AI will grow into a $225 billion market by 2027 as the 'tech theme of the decade,' UBS says
- Broader AI use will take it from a $2.2 billion to $225 billion market by 2027, UBS said.
- There will be an accompanying revenue increase of 15 times between 2022 and 2027.
- AI software and semiconductor firms will be the biggest beneficiaries in the coming years.
The tech industry is only in the first inning of a massive growth cycle, as broader use of artificial intelligence across economies will turn it into a $225 billion market by 2027, UBS said in a note published Tuesday.
That marks a significant jump from just $2.2 billion in 2022, and signals a near 152% compound annual growth rate.
UBS expects the AI industry to see an accompanying 15-fold revenue increase, rising from $18 billion in 2022 to $420 billion in 2027. The forecast is a 40% upside revision from UBS's earlier calls, which the researchers acknowledged may have been too conservative.
Stronger-than-expected demand will be a boost for AI software moving forward, fueling a 138% CAGR for the application sector.
"If the launch of the ChatGPT application is the iPhone moment for the AI industry, the recent rollouts of numerous applications like copilots and features like Turbo and vision from OpenAI in 4Q23 mean the App Store moment for the AI industry has arrived, in our view," the report said
Meanwhile, increased clarity around AI infrastructure spending will also contribute to tech's multi-year momentum, the note said. The segment is expected to grow from $25.8 billion in 2022 to $195 billion in 2027.
"This will likely make AI one of the fastest-growing and largest segments within global tech and arguably the 'tech theme of the decade,' as we don't see similar growth profiles elsewhere in tech," the report said.
2024's biggest beneficiaries from increased spending will be hardware chips and GPUs on which AI is trained and run on.
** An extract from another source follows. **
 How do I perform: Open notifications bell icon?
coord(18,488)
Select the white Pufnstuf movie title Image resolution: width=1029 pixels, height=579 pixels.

This will offer a tenfold boost for semiconductor and platform firms, helping industry revenues surge from $15.8 billion to $165 billion.
Though some investors may be concerned about growing regulatory rhetoric around AI, earlier rule implementation is preferable over late-growth restrictions.
"In summary, regulations are worth monitoring as a risk, including export controls, but as we highlighted recently in our semiconductor thematic note, an excessive correction due to geopolitics or regulations could present a buying opportunity," UBS said.